Keywords: Model management, inconsistency management, multi-disciplinary engineering, ontologies
1. INTRODUCTION
During the development of automated production systems, a
multitude of stakeholders from different disciplines is
involved. These stakeholders address their specific concerns
by forming views on the system. To adequately address these
concerns, a variety of different formalisms, modelling
languages and tools is necessary (Broy et al., 2010). Crucial
to achieving a positive outcome of the automated production
system design is that the models are free of inconsistencies.
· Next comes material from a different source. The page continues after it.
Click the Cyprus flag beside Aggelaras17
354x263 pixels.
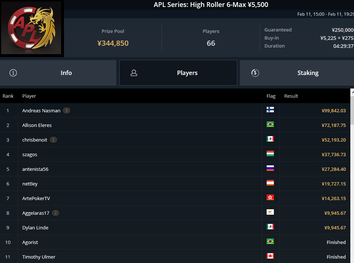coord(270,212)

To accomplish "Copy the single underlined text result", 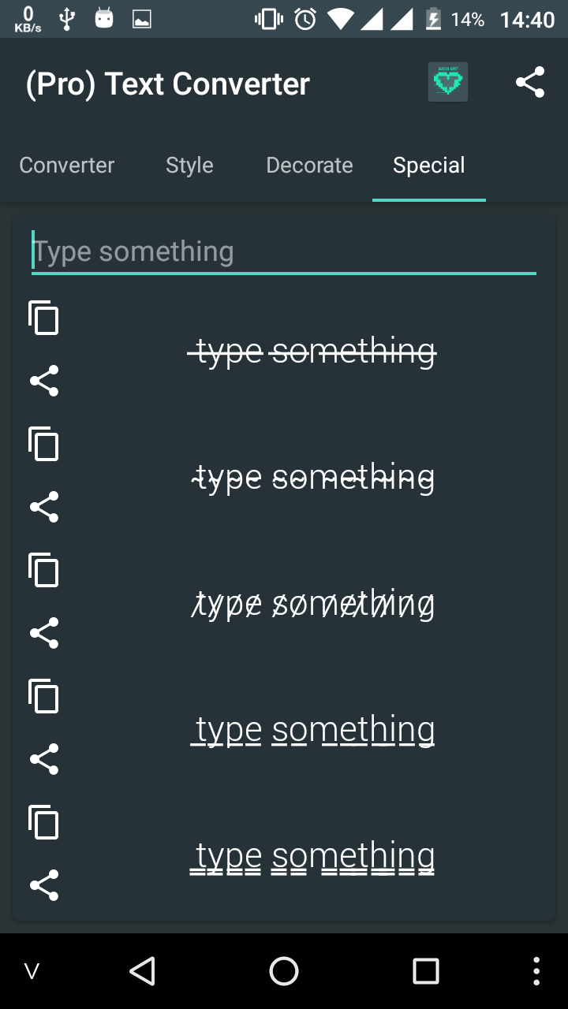I will [44, 696].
In current practice, support for checking conformance to
syntactical and well-formedness constraints is provided by
most tools, but only to a limited extent. In automated
production systems engineering, potentially arising design
flaws are identified during the process of verification and
validation. Since verification and validation are typically
performed in later engineering phases (Isermann, 2008) and
infrequently, identifying and resolving some inconsistencies
can be very costly. Therefore, we argue that an automated
and continuous strategy for inconsistency management adds
significant value to verification and validation processes in
the automated production systems domain.
On this account, section 2 introduces a simple representative
demonstration case for an automated production system.
Using this demonstration case, we describe challenges related
to managing inconsistencies in models of automated
production systems (section 3). Section 4 provides a brief
overview on related literature. Following that, our conceptual
approach and a technology demonstrator developed to
illustrate the viability of the approach, are presented
(section 5). Based on the presented challenges and the initial
findings from applying our approach to an example scenario,
requirements for a discipline-spanning inconsistency
management framework are derived (section 6). The paper
closes with a summary and directions for future research.
2. DEMONSTRATION CASE
In the following, we introduce a simple demonstration case: a
Pick-and-Place Unit (PPU) (see Fig. 1). Although being a
bench-scale, academic demonstration case, the PPU is
complex enough to demonstrate the challenges that arise in
model-based engineering of automated production
systems (Vogel-Heuser et al., 2014). The PPU consists of
four modules: a stack, a crane, a stamp and a ramp. The stack
represents the source of work pieces (WPs). In a first step, a
WP is pushed from the stack into the handover position. The
crane then grabs the WP and transports the WP to the stamp,
where it is clamped and stamped. After being released again,
the crane transports the WP to the ramp.